“From each according to his ability, to each according to his needs,” a slogan Karl Marx popularized. This is not a new enlightened idea; it’s the basis of communist philosophy. It sounds almost identical to what I am hearing in the CNN article “Are Jobs Obsolete?” , which prompted this three part blog series. It’s an idea that destroys happiness, stunts growth and ultimately diminishes quality of life. For the article to make any sense, we have to assume that the benefits of society (our GDP) will be divided among workers and non-workers so everyone’s needs are met. Need, therefore, is the thing that gets rewarded, not execution, not production and not performance.
So why would this flawed ideology lead to diminishing quality of life? It does not account for human nature and economics. People evolve their behavior towards what rewards them more. Let’s walk through the incentives … According to the article who are the people that will be supported while not working? Let’s assume the author meant the people out of work today. It’s also assumed that the same number of people will be working, producing value and supporting those that are not able or willing to work. Is this assumption valid? What happens to young people just entering the work force? Entry-level jobs don’t pay the most and aren’t always the most exciting jobs, so if the difference in income is nominal for taking that tough first job vs. sitting at home, a larger percentage of young people will choose not to take those entry-level or tough jobs. That means they will never get to begin their careers; they will not develop skills or work ethic. This will permanently consume value and not produce value. Over time, more people will be on the take and a larger percentage of workers’ salaries will be used to pay for the additional non-workers.

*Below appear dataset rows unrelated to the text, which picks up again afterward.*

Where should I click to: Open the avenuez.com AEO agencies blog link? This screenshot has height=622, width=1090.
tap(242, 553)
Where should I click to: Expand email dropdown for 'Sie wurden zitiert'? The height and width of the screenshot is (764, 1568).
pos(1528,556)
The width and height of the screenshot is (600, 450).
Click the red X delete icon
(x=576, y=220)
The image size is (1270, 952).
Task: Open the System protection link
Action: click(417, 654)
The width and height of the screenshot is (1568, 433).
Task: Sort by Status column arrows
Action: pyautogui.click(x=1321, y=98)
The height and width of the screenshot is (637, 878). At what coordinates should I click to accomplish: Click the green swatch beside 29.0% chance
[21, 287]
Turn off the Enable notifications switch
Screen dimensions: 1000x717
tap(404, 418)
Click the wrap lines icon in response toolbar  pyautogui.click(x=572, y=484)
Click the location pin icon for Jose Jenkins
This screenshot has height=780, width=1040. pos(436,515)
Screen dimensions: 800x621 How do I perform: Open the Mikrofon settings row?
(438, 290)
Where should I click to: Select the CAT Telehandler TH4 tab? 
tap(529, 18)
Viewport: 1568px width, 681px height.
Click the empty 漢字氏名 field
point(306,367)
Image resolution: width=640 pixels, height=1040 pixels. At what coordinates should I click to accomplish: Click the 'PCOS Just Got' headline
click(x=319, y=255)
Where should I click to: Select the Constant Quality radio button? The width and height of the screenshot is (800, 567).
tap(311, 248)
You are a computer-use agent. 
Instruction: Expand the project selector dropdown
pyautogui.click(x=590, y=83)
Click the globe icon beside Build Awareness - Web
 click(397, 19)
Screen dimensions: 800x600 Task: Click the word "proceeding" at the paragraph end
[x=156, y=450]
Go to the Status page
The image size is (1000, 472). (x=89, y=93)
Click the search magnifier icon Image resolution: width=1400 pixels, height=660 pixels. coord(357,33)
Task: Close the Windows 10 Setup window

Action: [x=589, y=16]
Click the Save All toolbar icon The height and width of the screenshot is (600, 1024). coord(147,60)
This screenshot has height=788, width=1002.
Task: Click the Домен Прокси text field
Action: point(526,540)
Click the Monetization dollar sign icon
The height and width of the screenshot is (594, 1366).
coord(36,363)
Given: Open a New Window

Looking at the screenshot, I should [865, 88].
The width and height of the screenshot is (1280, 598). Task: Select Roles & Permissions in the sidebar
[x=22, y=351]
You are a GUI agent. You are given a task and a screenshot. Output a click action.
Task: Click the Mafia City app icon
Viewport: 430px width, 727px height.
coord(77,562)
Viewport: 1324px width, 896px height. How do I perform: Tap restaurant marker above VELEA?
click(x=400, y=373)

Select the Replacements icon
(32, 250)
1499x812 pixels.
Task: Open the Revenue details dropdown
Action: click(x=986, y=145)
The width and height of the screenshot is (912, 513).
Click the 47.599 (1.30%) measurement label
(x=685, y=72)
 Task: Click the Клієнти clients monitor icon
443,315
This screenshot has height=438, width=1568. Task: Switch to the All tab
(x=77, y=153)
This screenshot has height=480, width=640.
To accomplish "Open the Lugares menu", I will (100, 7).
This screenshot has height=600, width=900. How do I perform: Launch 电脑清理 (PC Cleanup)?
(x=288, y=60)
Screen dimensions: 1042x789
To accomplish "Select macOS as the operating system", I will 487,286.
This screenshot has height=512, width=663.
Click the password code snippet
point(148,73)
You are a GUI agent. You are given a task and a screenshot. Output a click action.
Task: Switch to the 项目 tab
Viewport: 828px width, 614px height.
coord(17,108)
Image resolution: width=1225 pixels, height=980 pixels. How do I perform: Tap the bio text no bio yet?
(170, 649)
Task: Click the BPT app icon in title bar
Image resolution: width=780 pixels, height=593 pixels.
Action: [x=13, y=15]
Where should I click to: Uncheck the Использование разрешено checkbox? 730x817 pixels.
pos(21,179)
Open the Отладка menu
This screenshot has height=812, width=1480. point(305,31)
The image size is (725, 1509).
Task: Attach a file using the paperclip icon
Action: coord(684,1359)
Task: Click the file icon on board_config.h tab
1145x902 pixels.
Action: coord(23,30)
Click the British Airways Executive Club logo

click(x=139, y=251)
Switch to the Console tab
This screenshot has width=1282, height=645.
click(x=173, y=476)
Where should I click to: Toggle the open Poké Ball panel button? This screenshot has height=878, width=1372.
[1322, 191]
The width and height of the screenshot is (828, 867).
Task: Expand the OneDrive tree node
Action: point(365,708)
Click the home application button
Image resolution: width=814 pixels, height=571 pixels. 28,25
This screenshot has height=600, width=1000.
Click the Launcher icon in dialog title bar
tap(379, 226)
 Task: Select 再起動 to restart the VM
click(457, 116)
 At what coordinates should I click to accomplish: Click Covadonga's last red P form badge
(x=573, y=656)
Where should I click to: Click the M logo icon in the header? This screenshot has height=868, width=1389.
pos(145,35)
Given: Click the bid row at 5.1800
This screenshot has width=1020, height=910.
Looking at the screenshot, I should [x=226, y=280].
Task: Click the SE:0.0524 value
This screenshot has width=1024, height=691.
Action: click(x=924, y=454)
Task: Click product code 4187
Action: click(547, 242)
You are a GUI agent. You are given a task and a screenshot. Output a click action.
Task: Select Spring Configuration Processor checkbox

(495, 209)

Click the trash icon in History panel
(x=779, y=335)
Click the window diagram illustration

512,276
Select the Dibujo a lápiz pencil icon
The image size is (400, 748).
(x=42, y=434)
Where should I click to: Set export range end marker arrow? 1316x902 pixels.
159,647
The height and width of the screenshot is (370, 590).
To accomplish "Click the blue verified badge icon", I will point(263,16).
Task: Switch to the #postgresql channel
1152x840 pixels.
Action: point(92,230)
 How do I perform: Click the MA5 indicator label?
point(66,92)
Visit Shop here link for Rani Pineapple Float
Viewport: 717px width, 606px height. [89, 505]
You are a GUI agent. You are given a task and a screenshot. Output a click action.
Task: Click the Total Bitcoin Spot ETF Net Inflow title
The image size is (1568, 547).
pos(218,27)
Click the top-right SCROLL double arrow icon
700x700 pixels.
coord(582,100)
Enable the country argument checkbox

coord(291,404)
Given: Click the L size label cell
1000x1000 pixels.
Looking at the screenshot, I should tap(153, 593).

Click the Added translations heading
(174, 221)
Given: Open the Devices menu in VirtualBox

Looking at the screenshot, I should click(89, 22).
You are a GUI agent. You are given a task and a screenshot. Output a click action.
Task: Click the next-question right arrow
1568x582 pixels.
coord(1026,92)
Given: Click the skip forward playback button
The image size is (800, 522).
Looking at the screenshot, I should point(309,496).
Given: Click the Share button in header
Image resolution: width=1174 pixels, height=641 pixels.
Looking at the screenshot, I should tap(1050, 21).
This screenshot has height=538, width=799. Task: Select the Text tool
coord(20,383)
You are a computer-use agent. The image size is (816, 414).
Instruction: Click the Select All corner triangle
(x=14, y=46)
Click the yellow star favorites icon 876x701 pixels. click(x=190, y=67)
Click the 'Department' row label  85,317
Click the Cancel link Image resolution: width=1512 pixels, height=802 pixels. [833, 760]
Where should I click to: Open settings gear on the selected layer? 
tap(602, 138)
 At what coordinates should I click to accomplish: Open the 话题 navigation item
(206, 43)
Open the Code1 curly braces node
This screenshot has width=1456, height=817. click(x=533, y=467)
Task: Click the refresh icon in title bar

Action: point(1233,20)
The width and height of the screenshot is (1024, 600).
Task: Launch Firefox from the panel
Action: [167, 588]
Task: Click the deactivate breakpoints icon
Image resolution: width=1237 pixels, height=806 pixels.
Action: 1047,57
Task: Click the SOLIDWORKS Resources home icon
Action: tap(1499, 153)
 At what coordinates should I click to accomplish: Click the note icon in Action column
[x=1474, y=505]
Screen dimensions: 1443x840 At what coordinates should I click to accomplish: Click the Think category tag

Are people going to work two jobs if most of the money goes to support a neighbor who is not working? Are they going to work late to make a deal happen or meet a deadline? The drive to push and produce more becomes diminished. With more people taking from society and less people producing for society, those who are producing will produce less for society. The incentives permanently trend us toward lower production. Less production means less of everything to divide amongst everyone. That means, less quality of life for everyone. Eventually, the whole society fails because financially the workers can no longer or will no longer support the non-workers.
What about the risk takers and entrepreneurs who start entities that create most of the jobs? Why would someone risk their career, put in 80-90 hour weeks, risk their health, risk damaging their personal relationships, and pay for the right to do it in the beginning if there was no big upside at the end? In the book Freakonomics, it’s shown that most street drug dealers make less than minimum wage. They have a one in four chance of being shot. An average dealer has been arrested 5.9 times. Why do they do it when they could work in McDonald’s, make more, with much less risk and trouble? The potential upside. At the top of the ladder, they could be wealthy. They have a small shot of making it, but they would rather suffer for the shot. Why do people gamble money at casinos or play the lottery when the odds are obviously against them? They are incentivized to take risk for the extreme upside. Without the extreme upside, very few people will start businesses. That means fewer jobs, and less production by society.
The whole premise of the article assumes that continued automation can do most things for us. Who is going to stay late and create the next great thing? That “robot driving the car” mentioned in the article requires companies to spend money to test, design and build it. They do that, on the hope they get a big financial return. Engineers need to work all night for months to beat a competitor. Who is going to risk their money and life for the next great thing if the value from that risk and effort is taken and “shared”? Innovation and efficiency improvements will slow down dramatically, further killing quality of life.
So, we now have more people taking from society, less people producing for society, and those producing, producing less for society. The incentives permanently trend us towards lower production. Less production means less of everything to divide among everyone. That means, less quality of life for everyone. Eventually, the whole society fails because financially the workers can no longer, or will no longer, support the non-workers.
Remember why communist Russia failed? They did not produce enough per person to keep up with the US financially. Their quality of life was terrible; the incentives for their people were wrong. When people work, they add value to society. The more people productively producing, means more incremental value being added to society, which means the quality of life overall improves.
So, where do we end up after my three blogs addressing the CNN article “Are Jobs Obsolete?”? Encouraging a non-working society reduces individual happiness, stunts economic growth, lowers the quality of life for everyone, and is financially unsustainable. Encouraging a working society increases personal happiness, quality of life, economic growth and is financially sound. You decide which kind of society you prefer.